従来は用途に応じてモデルを切り替える方式が中心だったが、同時実行と合成を前提とした設計が最大の特徴となる。各モデルの一致点や差異が整理された形で示され、複数視点を反映した回答が得られる構造だ。
公式発表では、投資リサーチや複雑な意思決定、情報検証、創造的ブレインストーミングなどの用途を想定している。単一モデルでは見落としや偏りが生じやすい場面で、候補の幅と精度の両立を図る狙いがある。
機能は有料プラン「Perplexity Max」加入者向けにWeb版で提供が始まっており、モバイルアプリ対応も順次進められる見込み。

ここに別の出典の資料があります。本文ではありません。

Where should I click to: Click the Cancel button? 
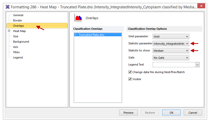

※大規模言語モデル(LLM):大量のテキストを学習し、文章生成や要約、推論を行うAI技術。生成AIやAI検索の基盤となり、用途ごとに性能や特性が異なる。
精度向上の恩恵と課題、今後
複数モデルの合議による回答生成は、AI活用の信頼性を高める手法として広がる可能性がある。モデルごとの得意分野や回答傾向を統合することで、単独利用より判断材料が増え、業務や調査の質が底上げされると考えられる。

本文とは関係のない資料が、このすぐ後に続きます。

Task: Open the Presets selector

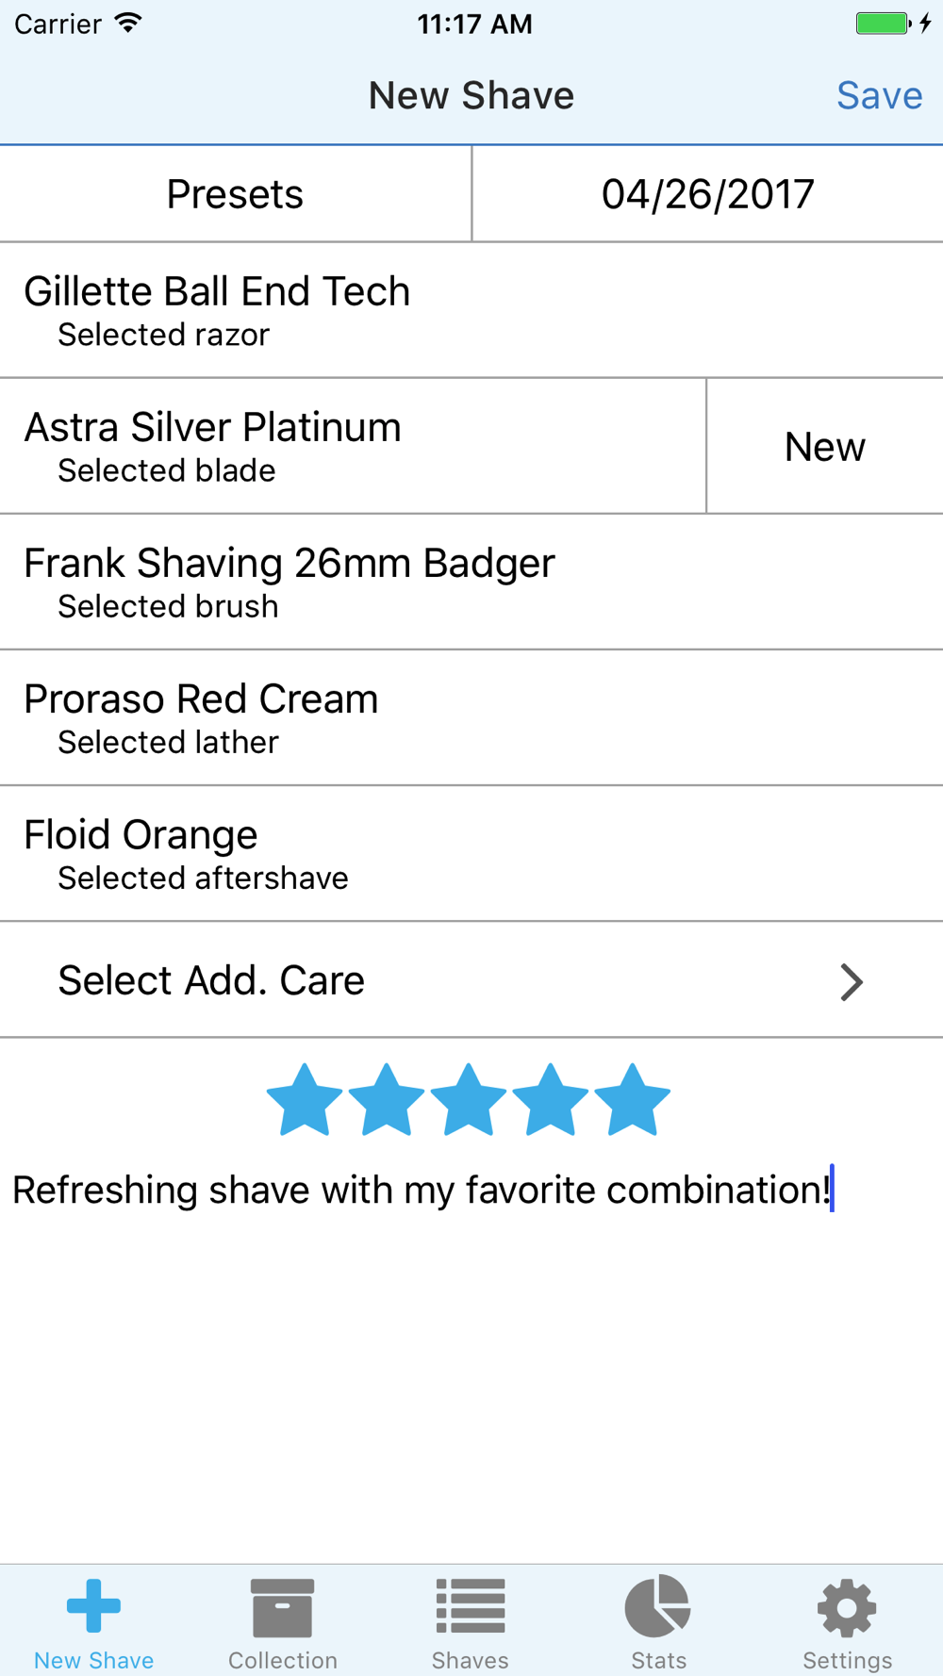Action: click(235, 194)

一方で、同時実行は計算資源とコストの増大を伴い、応答速度の低下につながる可能性も指摘される。高品質な回答と引き換えに運用負荷が高まる構図は、企業導入のハードルとなる可能性がある。
また、複数モデルが同様の学習データに依存する場合、共通のバイアスが強化されるリスクも指摘される。合議制が必ずしも中立性を保証するわけではなく、評価プロセスの透明性がより重要になる可能性がある。
それでも、検索や分析は「どのAIを選ぶか」から「複数AIの合意をどう活用するか」へと軸が移りつつある。統合型アプローチは、意思決定支援の新たな選択肢として定着していく可能性がある。